The mangrove’s abilities to live and thrive in the conditions described above allow them to take advantage of a nutrient rich zone and make those nutrients available to a larger community of organisms via photosynthesis and decomposition processes. In addition mangroves provide important habitat structure for aquatic organisms, terrestrial animals, and birds. The mangrove is a keystone species in this important coastal ecosystem.

Objectives

  • Students will relate mangrove adaptations to the role that mangroves play in their ecosystems. 

Teaching Summary

There are a number of different observational activities and approaches that can be employed here; we will look at two, one that involves a trip to an estuary, and one that does not. If a visit to an estuary is possible, examining marine sediments and smelling an anaerobic muds is an experience students will not forget. Other observational activities such as examining salt crystal formation on the back of black mangrove leaves, and mangrove leaf comparisons are outlined in the activity below. If a trip is not possible to an estuary, Google images can be used in conjunction with relationship questions to explore mangrove ecosystem aspects, which are outlined below as well.  
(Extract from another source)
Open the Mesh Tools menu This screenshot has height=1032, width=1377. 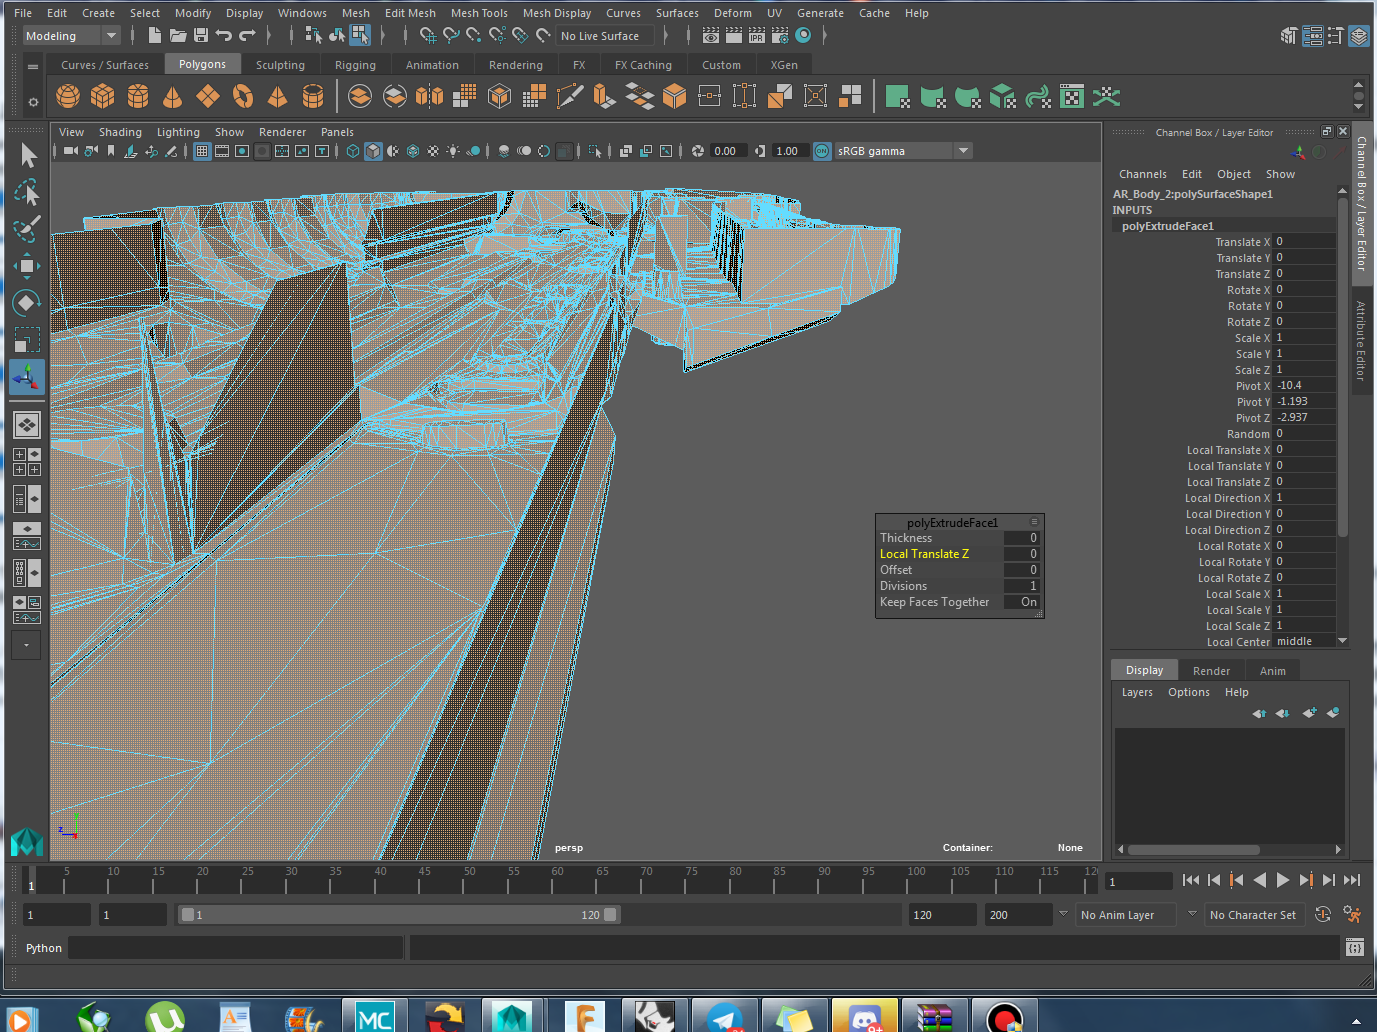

Download: Lesson6Visit.tiff

Vocabulary:  Desiccation, Cuticle, Exclusion, Extrusion, Osmosis, Hypotonic, Hypertonic, Isotonic

Resources

Google images

Assessment Questions

Questions:

  1. Why don’t mangroves grow in fresh water environments like lakeshores and stream banks?
  2. What is a keystone species and why is a mangrove considered one?
  3. Is there competition between the different mangroves for space within the estuary? Support and explain.

Answers:

  1. Mangroves are outcompeted by other plants in fresh water environments; their adaptations allow them to dominate a salt water niche.
  2. A keystone species is a species the ecosystem hinges on, without it the ecosystem would collapse or change drastically. The mangrove is considered a keystone species because it is the only primary producer that does well in the salt water estuary habitats. Without the mangrove, energy production for the system would be severely reduced.
  3. Yes there is competition amongst the species. One example is the prop and buttress roots allow the red and tea mangroves live in strong current areas, where as the pneumatophores allow the white and black mangrove to dominate the flat intermediate tidal zones.